October 6, 2021

What are we talking about this for?

Author: Phil Hartwick
First Published: 2021

When someone in your team wants to discuss something at a team meeting, do you start the discussion and then eventually try to figure out why you are having this discussion?

I suspect this is a common experience.

We previously suggested an approach [‘Boost your team meetings’] your team can use to set up discussions. Here is another collaboration hack we’ve been sharing with teams more recently.

When there is an agenda item, or something that has been raised for discussion at team meeting, everyone needs to remember to stop the discussion early and ask:

“Is this a level 1, 2, or 3?”

What do these levels represent?

Level 1?

This item is being raised to inform the team – the discussion is to make sure everyone is informed and understands. This is intended for the team to ask questions rather than make any decisions or tell the initiator how to proceed.

For example an operations manager needs to take a piece of machinery offline for maintenance but before scheduling it, wants everyone to understand the timing and impact of the machine being unavailable.

Level 2?

This item is being raised to get input or feedback from the other team members. The intiator will then consider that information and decide how to progress the item.

This means the initiator wants information from the other team members – for example, risks, concerns, impacts, obstacles, and other relevant information that the initiator may not know or have access to. Note, this is not for the team to make decisions on, although this could be debated.

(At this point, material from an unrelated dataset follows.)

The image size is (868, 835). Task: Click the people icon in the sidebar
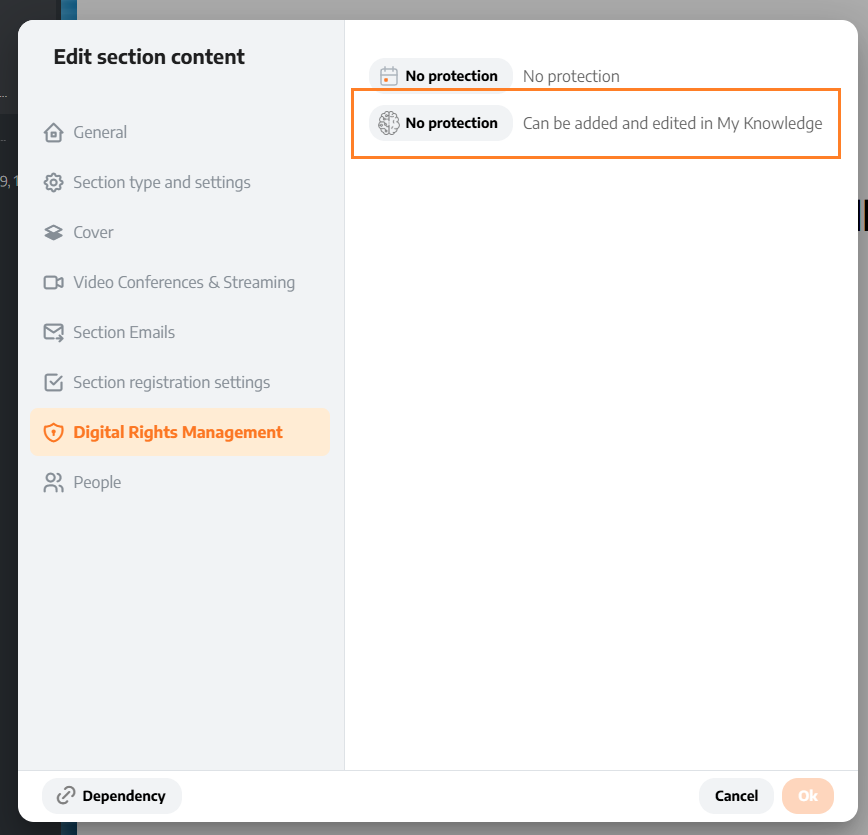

For example a marketing manager is planning to introduce a new innovative marketing concept and wants to know how others in the team think it will be perceived, any potential adverse impacts on the business and any ideas that might make it even more appealing. After feedback, the marketing manager, may (or may not) make changes to the concept.

Level 3?

This item is being raised by the initiator to have the team engage with an idea, a situation, a problem or an opportunity typically to make one or more decisions and take action. For example, the initiator may want the team to address the item to decide

  • how to resolve the situation, address the problem
  • if this is an idea they can support and how they will support it
  • how to improve the idea or what it will take for them to support it
  • how to advance the item, or resource it
  • how to engage others with the idea or promote it
  • if this is an opportunity that the team wants to capitalise on

The reason to take a Level 3 approach is when there is real benefit to engage the whole team to:

  • Achieve buy in and commitment to support
  • Contribute help or resources to execut
  • Improve an idea through creative contributions

So, to get your team working more effectively in its meetings, we suggest introducing this concept to get agreement from the team to challenge the initiator of every discussion as to the approach (or level) they plan to take.

This should prevent discussions from wandering all over without the team understanding what they are talking about this for!